I have a lot of respect for Grandin. She has taken the time to go where few of us wish to venture, she has pulled apart the different mechanisms of animal slaughter and studied them separately in their discrete parts, and re-designed it in a way that makes practical, “humane” sense. If animals are going to die for our consumption, why should we make it any more painful or protracted than it needs to be, especially when we have the science and technology that help us to know and to do better?

The involvement of veterinarians in assisting and guardedly approving wildlife slaughter highlights the cultural division that is becoming more and more pronounced within veterinary ranks. It is becoming difficult to believe that the same schools and nearly the same curriculum eventually produce high-tech surgical healers, physical rehabilitation specialists, and oncologists – as well as abattoir inspectors and researchers who give seminars on proper bludgeoning techniques. What can these professionals possibly have in common?

The CVMA walks the tightrope connecting these two approaches to animal life, as it carefully crafts a position on the seal hunt that will appear perfectly practical and neutral. “The CVMA accepts the hunting of seals only if carried out in a humane and sustainable manner.”
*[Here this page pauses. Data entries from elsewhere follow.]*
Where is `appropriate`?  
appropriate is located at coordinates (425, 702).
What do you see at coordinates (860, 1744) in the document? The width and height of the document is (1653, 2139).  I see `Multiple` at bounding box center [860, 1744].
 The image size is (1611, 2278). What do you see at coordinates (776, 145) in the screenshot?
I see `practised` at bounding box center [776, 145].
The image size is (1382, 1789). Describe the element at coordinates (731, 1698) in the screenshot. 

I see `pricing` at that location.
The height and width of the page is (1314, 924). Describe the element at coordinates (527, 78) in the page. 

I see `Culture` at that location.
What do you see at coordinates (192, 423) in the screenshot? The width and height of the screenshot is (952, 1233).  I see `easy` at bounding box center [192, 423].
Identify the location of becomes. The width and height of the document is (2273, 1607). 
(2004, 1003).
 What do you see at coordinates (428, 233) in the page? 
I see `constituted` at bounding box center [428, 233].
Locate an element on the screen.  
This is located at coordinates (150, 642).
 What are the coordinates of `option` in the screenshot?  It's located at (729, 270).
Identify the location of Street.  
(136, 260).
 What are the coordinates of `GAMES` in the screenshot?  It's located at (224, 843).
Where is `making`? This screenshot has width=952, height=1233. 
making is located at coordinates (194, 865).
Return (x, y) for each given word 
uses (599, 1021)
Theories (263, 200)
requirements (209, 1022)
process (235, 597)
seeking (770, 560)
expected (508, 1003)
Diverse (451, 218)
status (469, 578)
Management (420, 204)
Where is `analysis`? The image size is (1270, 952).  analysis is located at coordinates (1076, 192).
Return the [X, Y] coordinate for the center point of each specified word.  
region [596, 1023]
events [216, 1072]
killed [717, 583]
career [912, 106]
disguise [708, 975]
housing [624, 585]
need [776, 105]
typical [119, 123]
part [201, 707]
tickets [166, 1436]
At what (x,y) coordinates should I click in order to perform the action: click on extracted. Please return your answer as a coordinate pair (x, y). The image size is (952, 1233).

I am not a member of the CVMA (membership is optional, as it is not a professional licensing board), but if I were, I would definitely question my support for the association, given their position on this issue. There are many grounds for 21st century veterinarians to oppose slaughter, particularly slaughter of wildlife. I did not become a veterinarian to figure out better ways to kill animals; I enrolled in vet school because I wanted to learn better ways to heal, save and protect animal life; and hopefully, to gain a better level of empathy and understanding for all life in the process. The seal hunt is an annual bloodfest, no matter how it is “done” – much like 18th century whaling used to be. I’m rather glad there were no veterinarians around back then to assist whalers in how and where to direct the harpoons.